Between 12th September, 1973, (when Kaporonovski v. The Queen (supra) was decided) and 16th September, 1975, (the date of Independence) the law in Papua New Guinea was that provocation was not available as a complete defence to an accused person on a charge of manslaughter under s. 307 of the Code, because manslaughter is not "an offence in the definition of which an assault is an element". Kaporonovski v. The Queen (supra), being a decision of the High Court of Australia to which appeals from Papua New Guinea lay, was followed. Indeed, it was considered in a number of manslaughter cases to be an authority binding on courts in Papua New Guinea.

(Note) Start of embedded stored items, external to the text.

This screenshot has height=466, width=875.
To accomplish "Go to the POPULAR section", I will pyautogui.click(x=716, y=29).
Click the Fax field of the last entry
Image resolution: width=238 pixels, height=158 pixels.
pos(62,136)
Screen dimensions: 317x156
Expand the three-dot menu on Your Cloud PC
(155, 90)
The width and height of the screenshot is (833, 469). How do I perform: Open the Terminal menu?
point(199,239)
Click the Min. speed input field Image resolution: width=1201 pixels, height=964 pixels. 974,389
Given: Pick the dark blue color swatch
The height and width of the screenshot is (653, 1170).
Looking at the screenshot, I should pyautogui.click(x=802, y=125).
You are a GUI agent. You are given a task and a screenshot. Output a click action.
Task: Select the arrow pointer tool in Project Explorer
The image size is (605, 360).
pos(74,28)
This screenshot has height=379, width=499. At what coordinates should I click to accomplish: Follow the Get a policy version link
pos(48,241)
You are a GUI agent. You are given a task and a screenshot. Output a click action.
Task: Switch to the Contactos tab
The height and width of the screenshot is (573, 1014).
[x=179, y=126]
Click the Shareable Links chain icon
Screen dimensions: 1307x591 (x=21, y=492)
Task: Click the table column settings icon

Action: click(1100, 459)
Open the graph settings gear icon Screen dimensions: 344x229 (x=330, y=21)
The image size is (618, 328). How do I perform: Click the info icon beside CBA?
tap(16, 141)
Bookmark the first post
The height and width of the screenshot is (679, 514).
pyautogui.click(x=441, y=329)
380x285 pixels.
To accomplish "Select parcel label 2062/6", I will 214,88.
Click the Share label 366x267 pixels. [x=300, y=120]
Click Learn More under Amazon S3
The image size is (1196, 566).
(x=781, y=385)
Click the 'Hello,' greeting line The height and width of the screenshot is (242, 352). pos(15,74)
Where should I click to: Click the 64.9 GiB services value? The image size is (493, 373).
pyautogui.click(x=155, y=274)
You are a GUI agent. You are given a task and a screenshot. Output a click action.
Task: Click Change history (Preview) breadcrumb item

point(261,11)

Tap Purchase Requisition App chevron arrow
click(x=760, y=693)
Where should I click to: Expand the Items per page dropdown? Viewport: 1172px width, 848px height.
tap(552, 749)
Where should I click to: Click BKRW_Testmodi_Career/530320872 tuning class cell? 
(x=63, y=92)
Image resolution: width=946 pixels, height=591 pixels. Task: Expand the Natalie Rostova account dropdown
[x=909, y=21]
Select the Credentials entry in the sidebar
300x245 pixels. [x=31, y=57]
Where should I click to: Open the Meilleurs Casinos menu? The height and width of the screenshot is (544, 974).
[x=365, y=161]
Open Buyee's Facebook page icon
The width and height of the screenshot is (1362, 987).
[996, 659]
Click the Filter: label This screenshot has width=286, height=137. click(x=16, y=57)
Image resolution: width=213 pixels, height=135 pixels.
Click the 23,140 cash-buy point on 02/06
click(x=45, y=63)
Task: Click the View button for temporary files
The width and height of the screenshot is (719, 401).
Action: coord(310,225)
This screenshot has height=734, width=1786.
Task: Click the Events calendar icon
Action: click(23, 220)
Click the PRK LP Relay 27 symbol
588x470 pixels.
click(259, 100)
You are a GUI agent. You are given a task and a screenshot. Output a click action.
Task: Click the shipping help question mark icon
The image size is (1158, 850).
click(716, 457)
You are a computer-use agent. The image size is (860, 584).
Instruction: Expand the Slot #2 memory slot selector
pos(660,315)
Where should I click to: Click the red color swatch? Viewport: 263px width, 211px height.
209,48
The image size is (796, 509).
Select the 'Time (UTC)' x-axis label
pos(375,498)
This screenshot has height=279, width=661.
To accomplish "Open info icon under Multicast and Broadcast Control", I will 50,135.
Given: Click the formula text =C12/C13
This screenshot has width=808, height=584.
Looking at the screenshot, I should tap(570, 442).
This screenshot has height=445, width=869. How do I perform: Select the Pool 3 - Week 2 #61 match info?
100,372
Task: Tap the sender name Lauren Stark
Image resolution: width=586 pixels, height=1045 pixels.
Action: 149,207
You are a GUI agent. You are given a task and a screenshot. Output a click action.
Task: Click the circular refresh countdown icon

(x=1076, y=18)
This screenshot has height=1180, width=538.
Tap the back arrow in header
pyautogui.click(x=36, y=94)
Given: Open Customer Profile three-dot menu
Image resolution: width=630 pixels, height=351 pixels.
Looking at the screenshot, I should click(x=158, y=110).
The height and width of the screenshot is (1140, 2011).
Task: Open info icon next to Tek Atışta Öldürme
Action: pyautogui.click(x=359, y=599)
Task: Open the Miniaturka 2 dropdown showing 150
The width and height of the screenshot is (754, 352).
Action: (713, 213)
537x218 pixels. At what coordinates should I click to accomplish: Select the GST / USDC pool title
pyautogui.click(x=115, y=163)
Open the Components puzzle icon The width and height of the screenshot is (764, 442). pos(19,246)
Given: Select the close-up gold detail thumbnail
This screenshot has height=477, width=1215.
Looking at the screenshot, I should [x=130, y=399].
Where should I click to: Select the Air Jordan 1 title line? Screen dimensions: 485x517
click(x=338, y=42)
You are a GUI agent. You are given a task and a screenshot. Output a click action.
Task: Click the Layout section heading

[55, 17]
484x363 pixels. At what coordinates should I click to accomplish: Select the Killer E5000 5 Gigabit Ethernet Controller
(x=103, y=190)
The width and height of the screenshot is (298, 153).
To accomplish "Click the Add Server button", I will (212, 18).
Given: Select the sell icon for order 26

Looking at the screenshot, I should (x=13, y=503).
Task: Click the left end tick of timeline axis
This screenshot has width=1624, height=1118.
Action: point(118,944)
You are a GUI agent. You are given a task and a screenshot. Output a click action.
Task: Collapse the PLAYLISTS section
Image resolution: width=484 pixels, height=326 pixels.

In the period since Independence there has been uncertainty in Papua New Guinea as to whether or not provocation is available as a complete defence to an accused person on a charge of manslaughter. In some cases single judges have felt persuaded by the decision in Kaporonovski v. The Queen (1973) 133 C.L.R. 209; (1973) 47 A.L.J.R.5 and have followed it; one such case was The State v. Marawa Kanaio [1979] P.N.G.L.R. 319.6. In other cases, single judges have not felt persuaded by the decision in Kaporonovski v. The Queen (supra) and have not followed it; one such case was The State v. Sakoro Norman [1979] P.N.G.L.R. 599.7. This is the first time that the post-Independence Supreme Court has had an opportunity to consider this question and, by its decision, to clear up the uncertainty.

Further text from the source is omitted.